The Aroma of Tacoma, also known as the Tacoma Aroma, is a putrid and unpleasant odor associated with Tacoma, Washington, United States. The smell has been described as similar to the odor of rotten eggs. The odor is not noticeable throughout the city, but is rather concentrated in the Tacoma tideflats and is frequently smelled by motorists traveling that section of Interstate 5.

==History and origins==
The odor has been commonly known as the "Aroma of Tacoma" since at least the early 1940s. However, there are instances of the word "aroma" being associated with Tacoma dating back to 1901 when resident George Francis Train penned a civic cheer:

Seattle! Seattle! Death Rattle, Death Rattle; Tacoma! Tacoma! Aroma, Aroma!

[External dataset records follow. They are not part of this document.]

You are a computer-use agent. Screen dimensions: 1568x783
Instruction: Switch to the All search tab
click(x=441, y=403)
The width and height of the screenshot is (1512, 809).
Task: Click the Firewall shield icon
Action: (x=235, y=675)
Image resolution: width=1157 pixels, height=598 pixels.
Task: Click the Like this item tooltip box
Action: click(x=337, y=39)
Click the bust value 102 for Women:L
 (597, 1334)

A variety of causes have been attributed to the Aroma of Tacoma, including sediment in Commencement Bay, sulfur released from the Simpson Tacoma Kraft pulp and paper mill, a rendering plant, the U.S. Oil refinery, or a combination of all of these factors. In 1997, the odor was exacerbated for several weeks after municipal officials unsealed a sewage tank that had not been opened in 15 years during the height of a stretch of humid weather. By the early 2000s, the odor had been lessened, but not eliminated, after the Tacoma Kraft pulp and paper mill installed new combustion technologies. The WestRock paper mill closed in September 2023.

==Local impact==
The Aroma of Tacoma has been cited as the reason behind jokes about Tacoma, once frequently made by residents elsewhere in Western Washington. Research in 2003 suggested the Aroma of Tacoma had contributed to a long-term depression of housing prices in the city. Journalist and author Timothy Egan called it "one of the longest lasting nicknames in the Pacific Northwest" and used it in his book The Good Rain as an example of the many consequences of environmental destruction along Puget Sound.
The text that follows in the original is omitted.